Coding a SAML engine is one of the great examples of a bear trap laid before developers called Just a Matter of Programming (JAMP). It seems pretty simply, doesn't it? This is just some WS-Security Web Services with a canonical XML construct, easy-peasy. Add a dash of auth and a quick crypto lib call, and done! Yeah, no. I have not quite seen professional developers break down and cry, but I have seen highly-lauded developers with impressive resumes founder on the rocks of SAML, even though they had all the right skills on paper. Developers with 10 years experience doing hundreds of custom Web Services implementations have failed to deliver. In fact, I can confidently say that I have NEVER seen a home-grown SAML implementation delivered in less than 3 months overdue for Browser Artifact SAML, and Browser Post Profile SAML is even worse, because getting mutually authenticating digital certificates seems to be a barrier that crack programmers slam against unexpectedly. The scary thing is that we're not talking about script kiddies, but highly qualified developers that I've seen fail repeatedly -- kinda like watching a NASCAR driver fail to parallel park when given 100 tries. It's not an expected outcome.

Perhaps you've had differing experience. If so, you've been lucky. I have yet to discuss homegrown SAML engine development with an experienced federation colleague and have anyone take the position that writing your own SAML engine is a good idea.

I'll admit that it's been 14 years since I was a hard-core client-server developer. I cannot speak authoritatively and explicitly to the exact reason why this is hard, but point out that a SAML engine is the intersection of interactive web-services, session management, access management, cryptography and web access management engines. Add in load-balancers, firewalls, VLANs, application firewalls and packet rewrites along the way, and it's a devil's brew. I've also noticed that the incredible complexity that has been added within .Net and Java means that developers increasingly do not have a strong systems perspective. Most developers seem to focus entirely within software, so may not readily understand network communications and protocols. Whatever the actual cause, I can tell you that it's a big barrier.

Homegrown SAML engines also have enormous quality problems. Since the Sunny Day positive- test scenario takes weeks to develop and get working, you can bet there is a lot of buggy code that will be discovered as unexpected conditions result in un-trapped exceptions.
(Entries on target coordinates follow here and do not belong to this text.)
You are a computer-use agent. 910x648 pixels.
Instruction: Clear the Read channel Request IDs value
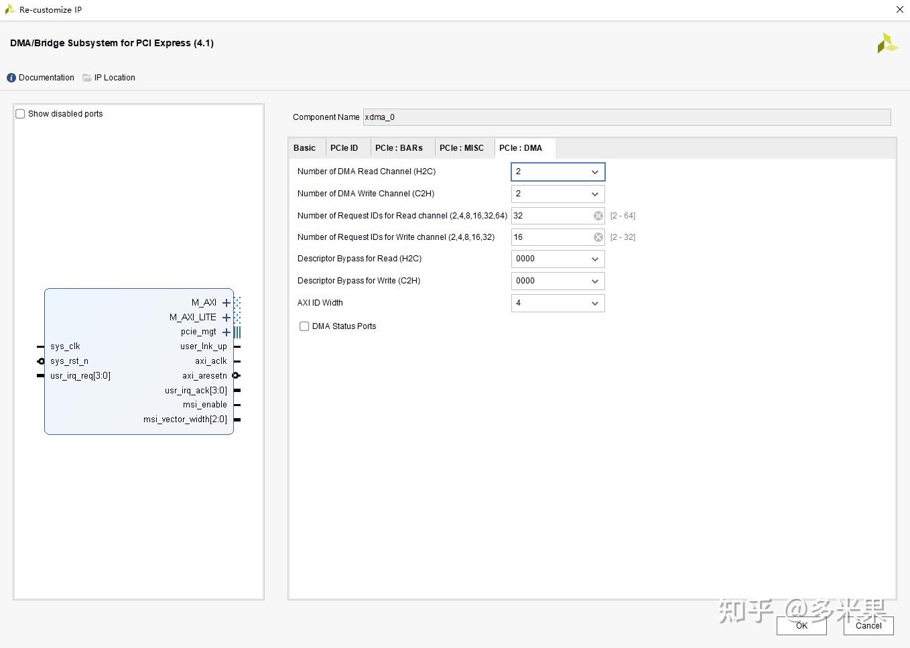(598, 215)
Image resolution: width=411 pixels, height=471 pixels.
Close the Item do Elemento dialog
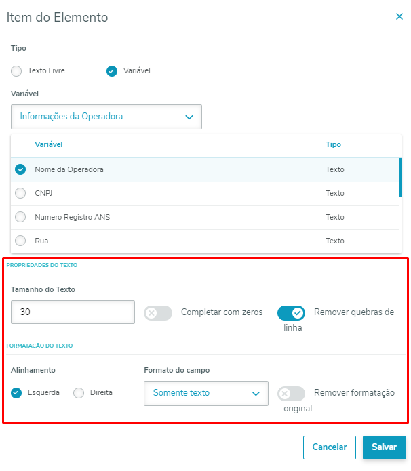click(399, 17)
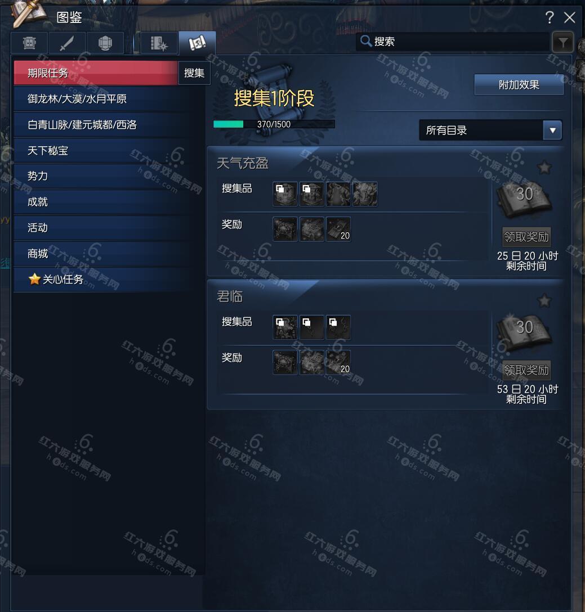585x612 pixels.
Task: Open the sword weapon collection tab
Action: pyautogui.click(x=67, y=43)
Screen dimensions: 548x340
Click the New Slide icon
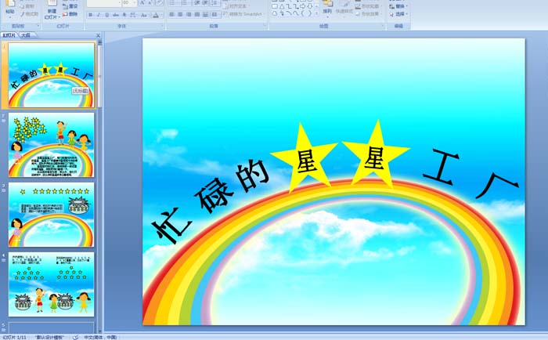52,9
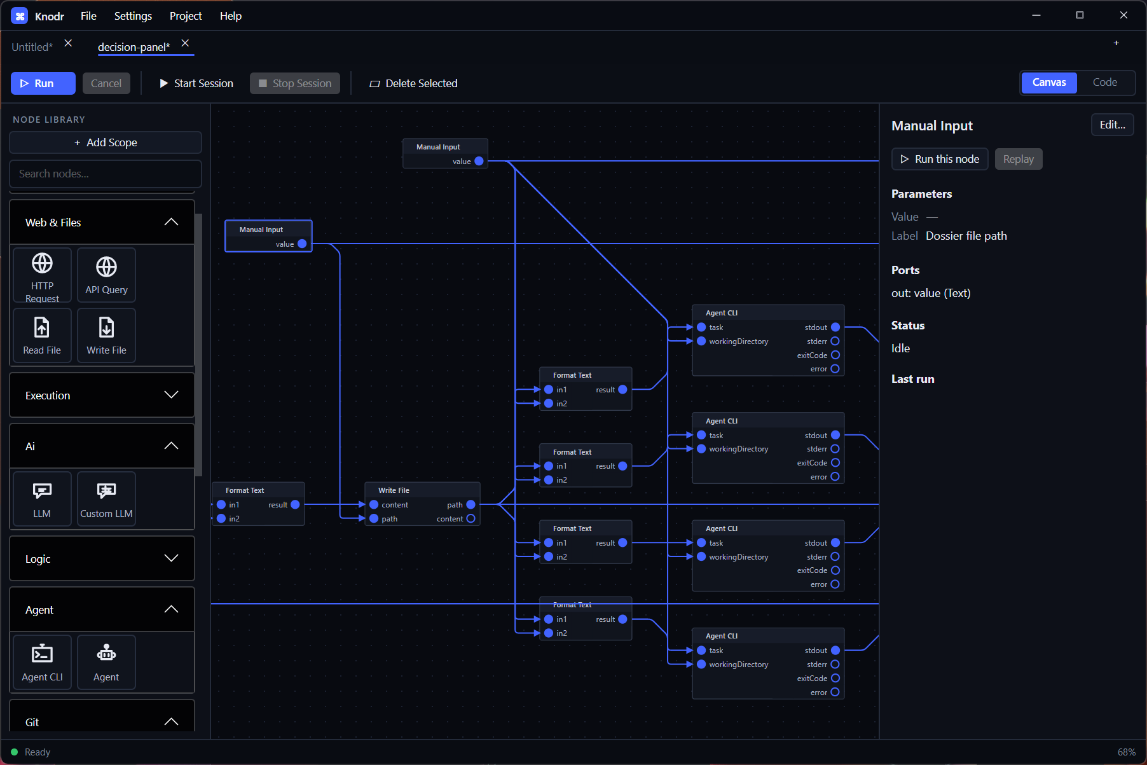Click the Write File content output port

(470, 519)
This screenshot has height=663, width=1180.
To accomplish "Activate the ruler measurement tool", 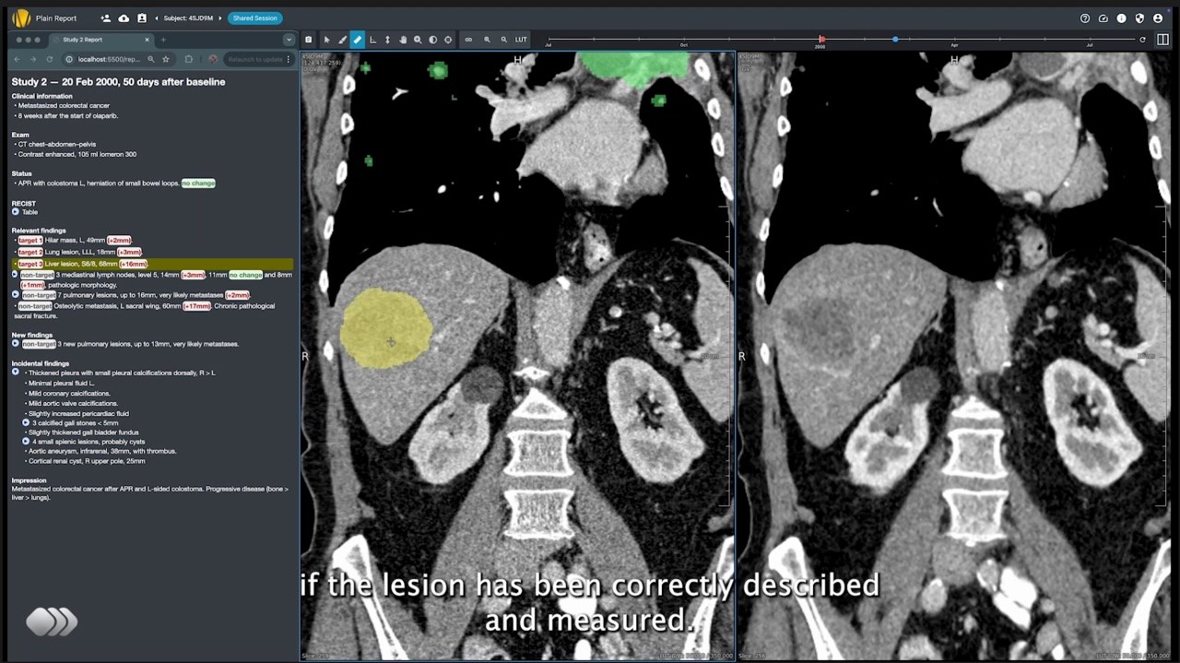I will click(358, 40).
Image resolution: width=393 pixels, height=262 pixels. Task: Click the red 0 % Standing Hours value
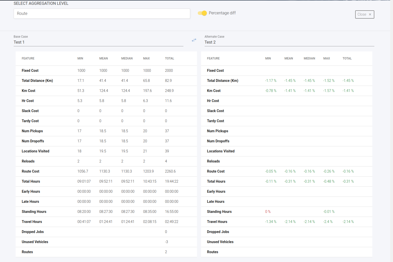point(268,212)
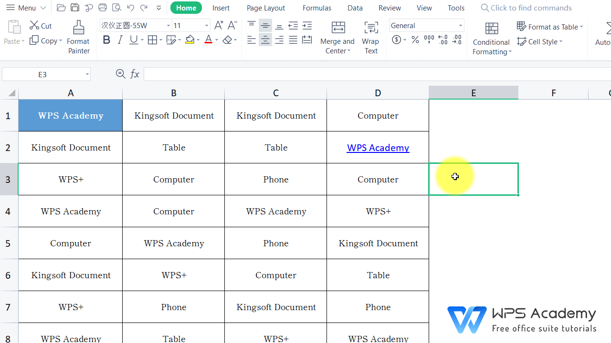
Task: Click the magnifier search icon beside formula bar
Action: (x=120, y=74)
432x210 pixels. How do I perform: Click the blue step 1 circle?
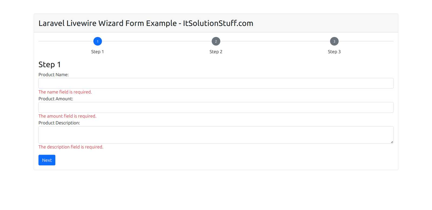point(97,41)

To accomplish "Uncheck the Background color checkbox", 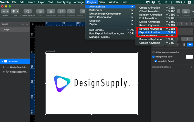I will click(x=153, y=57).
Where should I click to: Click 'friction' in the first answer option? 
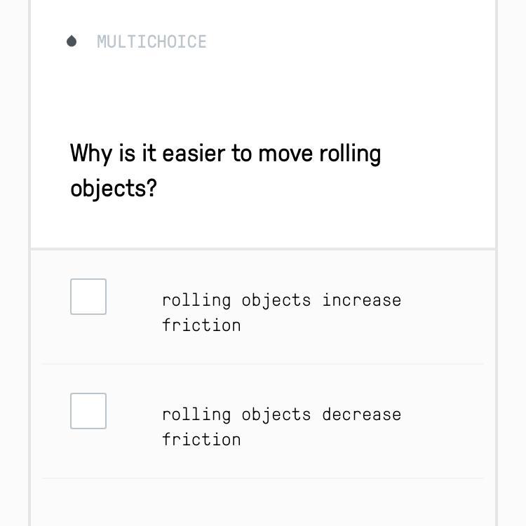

In one notable case I saw a decade ago, whenever a load balancing error resulted in a timeout, an un-trapped exception in the code caused the last session to be provided to the new user -- session hijacking was the result.

Without a commercial SAML engine, who will provide documentation, support, training, maintenance, patching, upgrades and troubleshooting? With a commercial SAML engine, changing the SAML exchange is a simple configuration change, while home-grown SAML means custom code changes. Hopefully, the hot-shot developer who decided to write a custom engine is still available, and can figure out their code... but, frequently, they've already moved on.

Now that ADFS 2.0 provides for full SAML 2.0 interoperability, there is no longer any excuse. It's been bad practice for a decade, it's time to kill this practice once and for all. If your developers want to play with SAML, let them do so at home. Meanwhile, buy a commercial SAML engine. You'll be glad you did.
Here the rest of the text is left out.